## What is needed
Take the data below and copy exactly the lines starting at the one with "气水混合冲厕所 (104, 342)" and finishing at the one with "分类脚踏垃圾桶 (104, 1269)", both included.

## Data shown
· · · · · · ·

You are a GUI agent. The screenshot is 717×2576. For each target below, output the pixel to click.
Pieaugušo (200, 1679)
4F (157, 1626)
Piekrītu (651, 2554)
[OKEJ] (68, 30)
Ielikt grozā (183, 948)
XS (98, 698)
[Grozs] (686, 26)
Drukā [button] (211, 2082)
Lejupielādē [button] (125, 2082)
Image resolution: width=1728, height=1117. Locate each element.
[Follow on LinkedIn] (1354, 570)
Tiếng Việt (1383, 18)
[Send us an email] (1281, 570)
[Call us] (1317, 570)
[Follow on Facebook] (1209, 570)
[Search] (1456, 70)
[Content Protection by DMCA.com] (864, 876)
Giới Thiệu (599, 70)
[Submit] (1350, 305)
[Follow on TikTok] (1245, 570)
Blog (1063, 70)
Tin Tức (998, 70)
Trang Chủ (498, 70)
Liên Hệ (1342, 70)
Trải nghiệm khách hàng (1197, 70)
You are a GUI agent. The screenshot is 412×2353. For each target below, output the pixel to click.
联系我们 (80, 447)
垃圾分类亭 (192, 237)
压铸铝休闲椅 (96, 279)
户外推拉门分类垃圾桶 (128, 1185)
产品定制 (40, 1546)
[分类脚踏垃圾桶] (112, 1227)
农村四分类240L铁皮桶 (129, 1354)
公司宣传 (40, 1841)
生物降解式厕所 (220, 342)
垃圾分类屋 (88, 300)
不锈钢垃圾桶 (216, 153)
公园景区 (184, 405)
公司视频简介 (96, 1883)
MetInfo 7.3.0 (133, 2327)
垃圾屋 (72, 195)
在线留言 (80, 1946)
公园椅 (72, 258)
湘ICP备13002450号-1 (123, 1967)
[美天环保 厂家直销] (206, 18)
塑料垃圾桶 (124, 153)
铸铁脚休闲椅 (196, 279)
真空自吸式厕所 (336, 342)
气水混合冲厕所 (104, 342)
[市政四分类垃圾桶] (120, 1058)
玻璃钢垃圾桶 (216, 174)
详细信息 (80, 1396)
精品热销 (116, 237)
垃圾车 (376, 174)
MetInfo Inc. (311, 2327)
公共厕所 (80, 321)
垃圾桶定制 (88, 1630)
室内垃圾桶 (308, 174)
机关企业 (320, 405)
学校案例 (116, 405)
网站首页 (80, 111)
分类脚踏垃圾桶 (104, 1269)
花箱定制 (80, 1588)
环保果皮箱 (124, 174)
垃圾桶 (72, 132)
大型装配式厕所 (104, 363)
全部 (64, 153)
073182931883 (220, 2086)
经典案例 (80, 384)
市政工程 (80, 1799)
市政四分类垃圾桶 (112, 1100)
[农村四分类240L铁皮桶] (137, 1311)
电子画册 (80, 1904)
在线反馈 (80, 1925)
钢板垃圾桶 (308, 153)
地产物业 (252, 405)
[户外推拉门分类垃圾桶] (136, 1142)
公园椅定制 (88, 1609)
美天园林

· · · · · · ·

## Result
气水混合冲厕所 (104, 342)
[市政四分类垃圾桶] (120, 1058)
玻璃钢垃圾桶 (216, 174)
详细信息 (80, 1396)
精品热销 (116, 237)
垃圾车 (376, 174)
MetInfo Inc. (311, 2327)
公共厕所 (80, 321)
垃圾桶定制 (88, 1630)
室内垃圾桶 (308, 174)
机关企业 (320, 405)
学校案例 (116, 405)
网站首页 (80, 111)
分类脚踏垃圾桶 (104, 1269)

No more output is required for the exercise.